The BookBlast 10x10 Tour: Istros Books in Nottingham
Thursday 27th September 18:30 at Nottingham
The End of the World? How the Balkans writes the Holocaust
Focusing on the up-coming novel by the highly-praised Croatian writer, Daša Drndić, DOPPELGANGER and the recently published HOUSE OF REMEMBERING AND FORGETTING by Filip David, which has garnered rave reviews in the Jewish Chroncile and the LA Review of Books.
Publisher and translator, Susan Curtis of Istros Books, will be in conversation with veteran translator from the Bosnian/Croatian/Serbian, Christina Pribićević-Zorić, appraising the work of these two seminal post WWII authors - one from the East and one from the West of the former Yugoslavia - and how they chose to represent the sins of the past through fragmentary, atmospheric novels that confront the reader with uncomfortable questions of culpability and the temptation to forget.

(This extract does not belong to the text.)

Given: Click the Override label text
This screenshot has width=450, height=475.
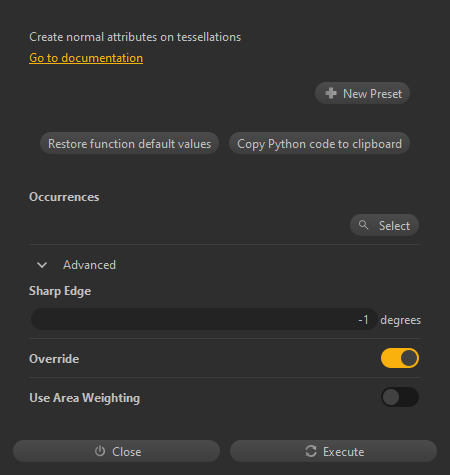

Reviews for THE HOUSE OF REMEMBERING AND FORGETTING:
'This is a profound book, immense in its wisdom and courage, and it demands to be read several times. At its huge heart remains the image of the little boy — distantly related to none other than the famous escape artist Houdini — thrust out into the snow. . . So many questions, so few answers, and always the haunting sound of a train. Devotedly and painstakingly, Filip David probes our communal bewilderment, as well as the fate of Serbian Jews in particular.'
The Los Angeles Review of Books
'Filip David's question, then, remains open: how are we to understand evil, if at all? While he ventures no answer, by maintaining an unflinching gaze towards this fundamanetal, existential conundrum, he has written a masterly book. It meshes a rigorous intelligence. . . with an eerie exploration of "the corridors and labyrinths of many criss-crossing worlds."'
'A masterly book written with rigorous intelligence.'
- Richard Berengarten, The Jewish Chronicle
Praise for Daša Drndić:
“The capacity to see the bricolage of a reticent, morally compromised, elegiac past—and, more unsettlingly, how that past might see us—is a central feature of the work of the Croatian writer Dasa Drndic.”
- Dustin Illingworth, Paris Review
‘Drndić is relentless; her righteousness is passionate. Human anguish seeps from the pages, yet her writing proves unexpectedly exhilarating.’